Could you copy word for word only the lines between the one containing "Where should I" and the end of the listing below, both included, and leave out the pictures?
........
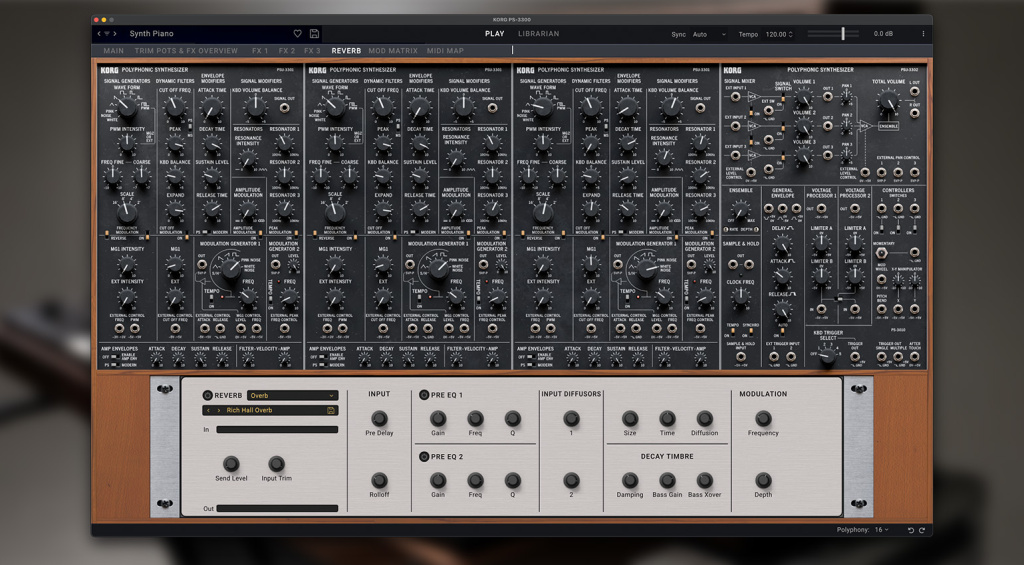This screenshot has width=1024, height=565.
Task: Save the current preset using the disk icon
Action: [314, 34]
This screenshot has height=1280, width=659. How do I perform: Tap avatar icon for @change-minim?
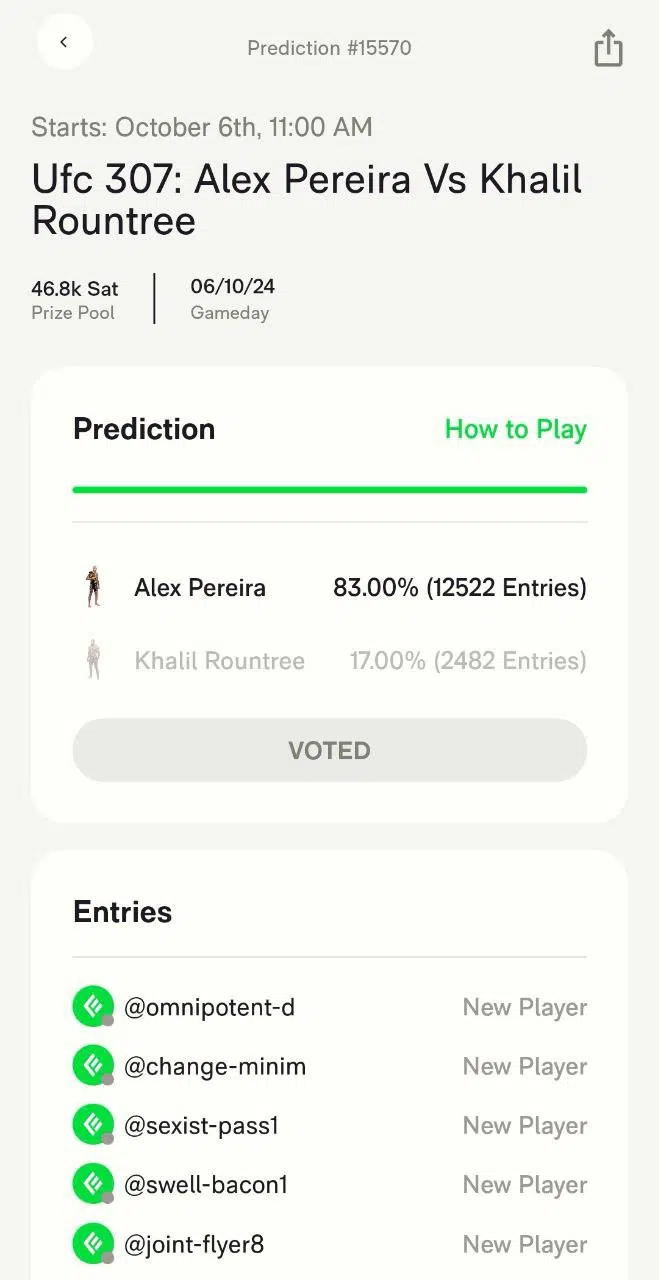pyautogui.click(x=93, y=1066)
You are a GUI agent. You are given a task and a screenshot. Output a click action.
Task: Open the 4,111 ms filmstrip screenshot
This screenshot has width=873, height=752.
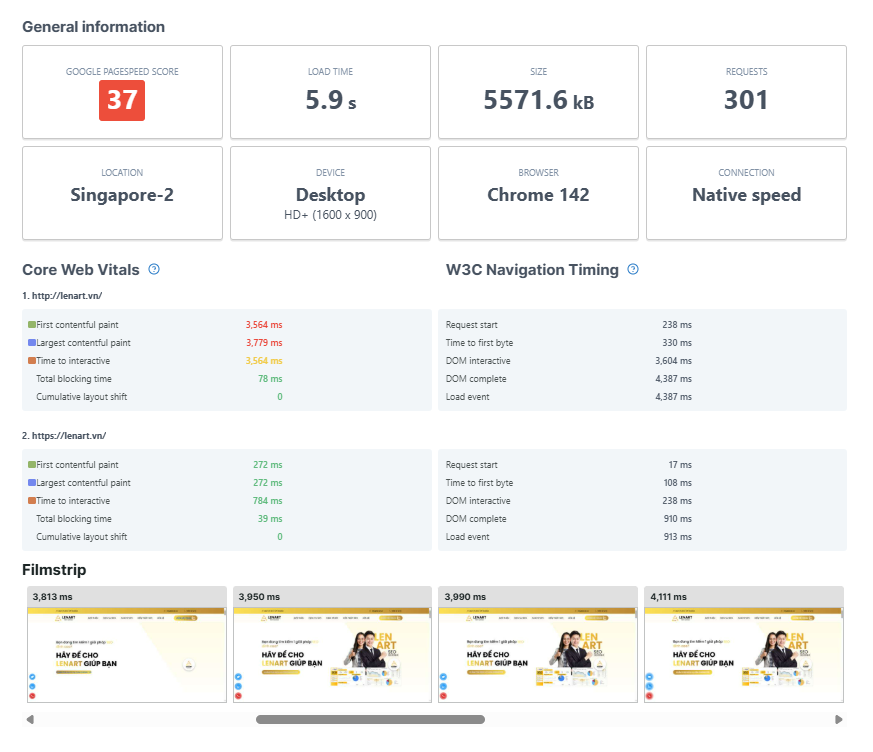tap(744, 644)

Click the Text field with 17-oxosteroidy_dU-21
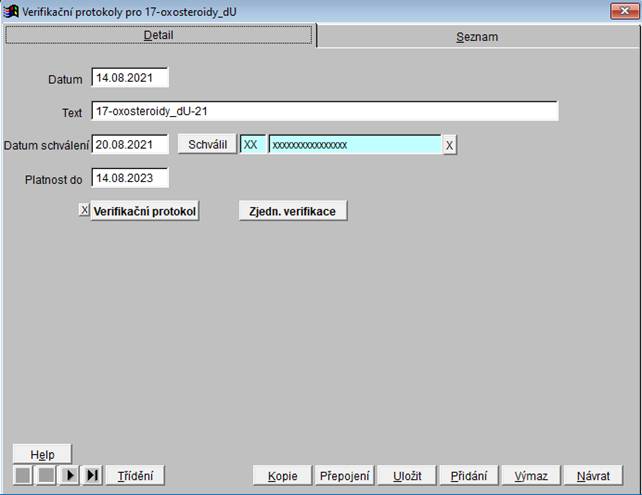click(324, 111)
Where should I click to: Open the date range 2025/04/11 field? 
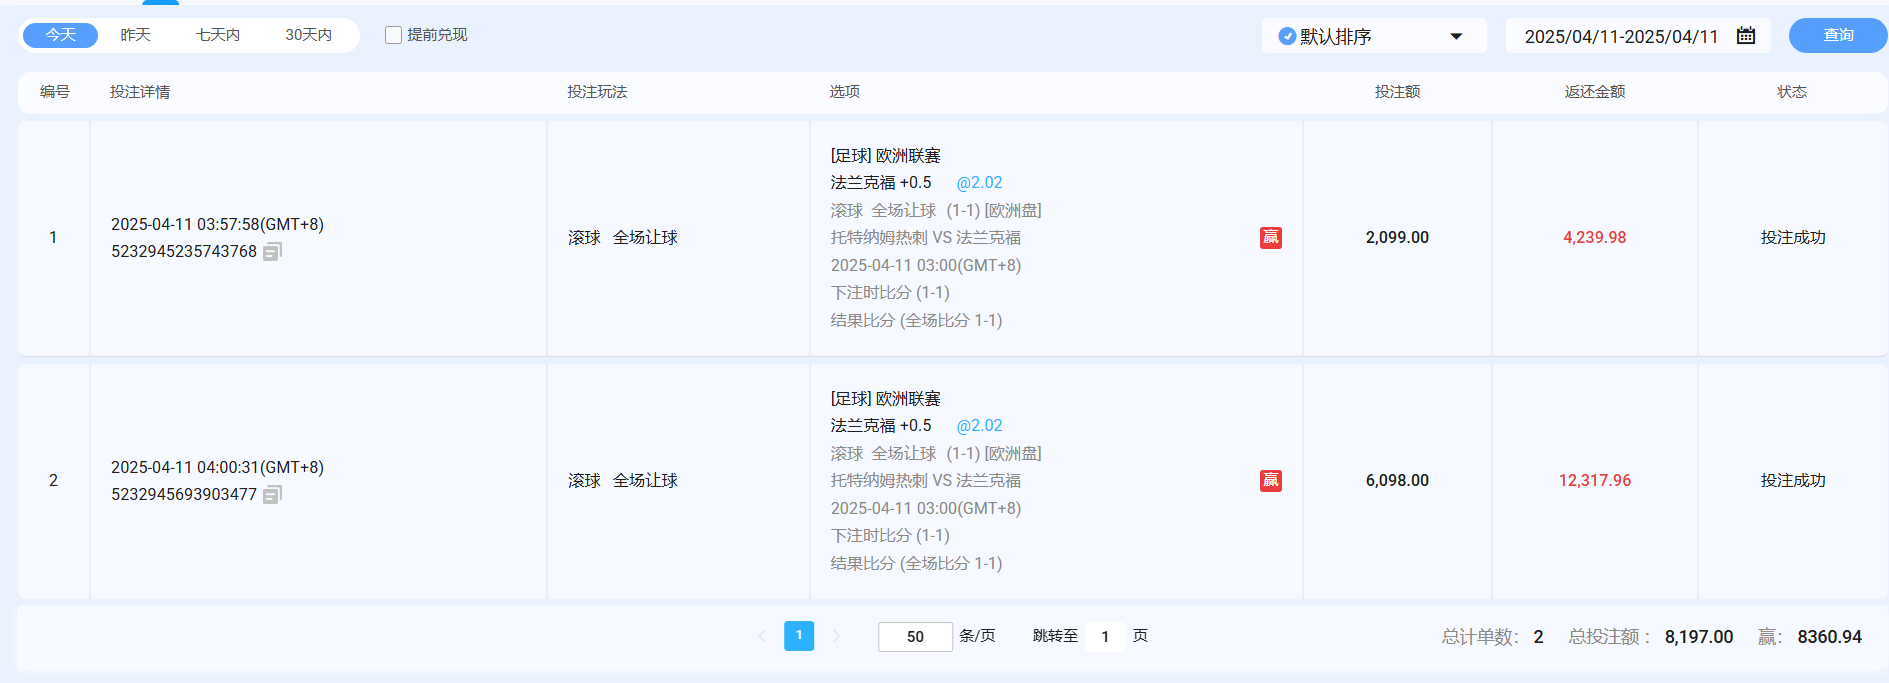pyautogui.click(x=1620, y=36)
........
## Response to this exercise
Where should I click to: Open the date range 2025/04/11 field? 
pyautogui.click(x=1620, y=36)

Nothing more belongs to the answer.